Faktaindonesianews.com, Tasikmalaya – Suasana belajar mengajar di Pondok Pesantren Cipasung, Tasikmalaya, mendadak berubah menjadi momen penuh haru pada Jumat (27/2/2026). Deucu Nursaidah, guru Bahasa Arab yang telah mengabdi selama 10 tahun mendidik santri kelas 1 hingga 6, mendapatkan kejutan istimewa yang tak pernah ia bayangkan sebelumnya.
Semua bermula saat Kapolda Jawa Barat, Rudi Setiawan, memasuki ruang kelas tempat Deucu mengajar. Dengan suasana santai dan penuh kehangatan, jenderal bintang dua itu menyapa para santri serta berbincang ringan tentang proses belajar mengajar. Tak ada yang menyangka, percakapan sederhana itu akan berujung pada kabar membahagiakan.
Di tengah dialog, Kapolda Jabar secara spontan menawarkan hadiah ibadah umrah bagi Deucu dan suaminya. Tawaran tersebut diberikan sebagai bentuk apresiasi atas dedikasi panjangnya dalam membina pendidikan Islam dan membentuk karakter generasi muda.
Mendengar kabar itu, Deucu tampak terdiam. Matanya berkaca-kaca, suaranya bergetar. Ia berulang kali mengucap syukur dan tak kuasa menahan tangis haru. Momen tersebut semakin menguat ketika di hadapan Pimpinan Ponpes Cipasung, KH Ubaidillah Ruhiyat, Kapolda secara resmi meminta izin untuk memberangkatkan Deucu ke Tanah Suci. Permintaan itu langsung mendapat restu hangat dari sang ulama.
Bagi Deucu, hadiah ini terasa seperti jawaban atas doa panjangnya. Ia mengaku telah mendaftar haji sejak 2020, namun memahami bahwa antrean keberangkatan masih sangat lama.
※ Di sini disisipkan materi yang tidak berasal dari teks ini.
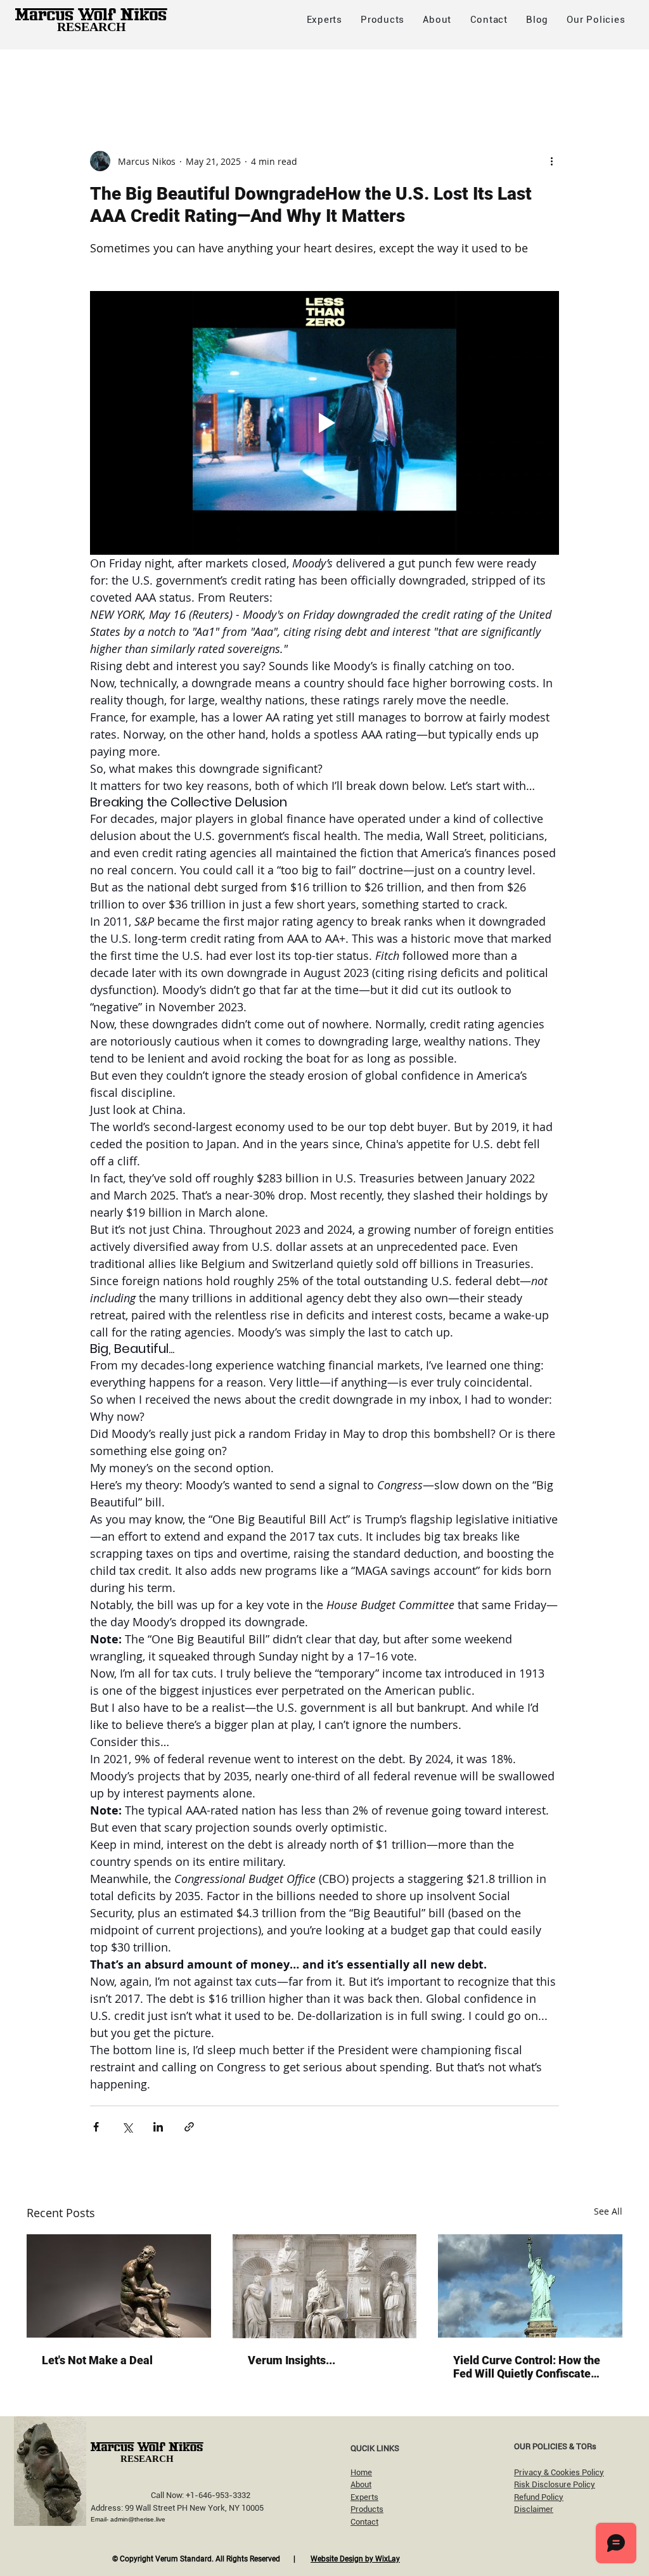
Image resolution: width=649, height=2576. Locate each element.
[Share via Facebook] (96, 2127)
Kesempatan umrah yang datang tiba-tiba ini membuat impiannya menjejakkan kaki di Mekah terasa lebih dekat dari yang pernah ia bayangkan.
“Saya seperti bermimpi,” ungkapnya lirih sambil menyalami Kapolda.
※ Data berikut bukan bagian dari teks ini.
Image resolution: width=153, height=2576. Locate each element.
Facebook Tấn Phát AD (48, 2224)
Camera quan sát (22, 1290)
Ia pun mendoakan agar kebaikan Irjen Rudi Setiawan dibalas oleh Allah SWT dan menjadi jalan kebaikan bagi sang Kapolda. Peristiwa ini menjadi gambaran nyata sisi humanis kepolisian, yang tak hanya hadir menjaga keamanan dan ketertiban, tetapi juga memberikan penghargaan tulus kepada para pendidik yang mengabdikan hidupnya untuk membangun karakter bangsa.
Momen haru di ruang kelas sederhana itu membuktikan bahwa penghargaan tidak selalu harus megah. Terkadang, apresiasi yang datang dengan ketulusan justru meninggalkan kesan paling mendalam.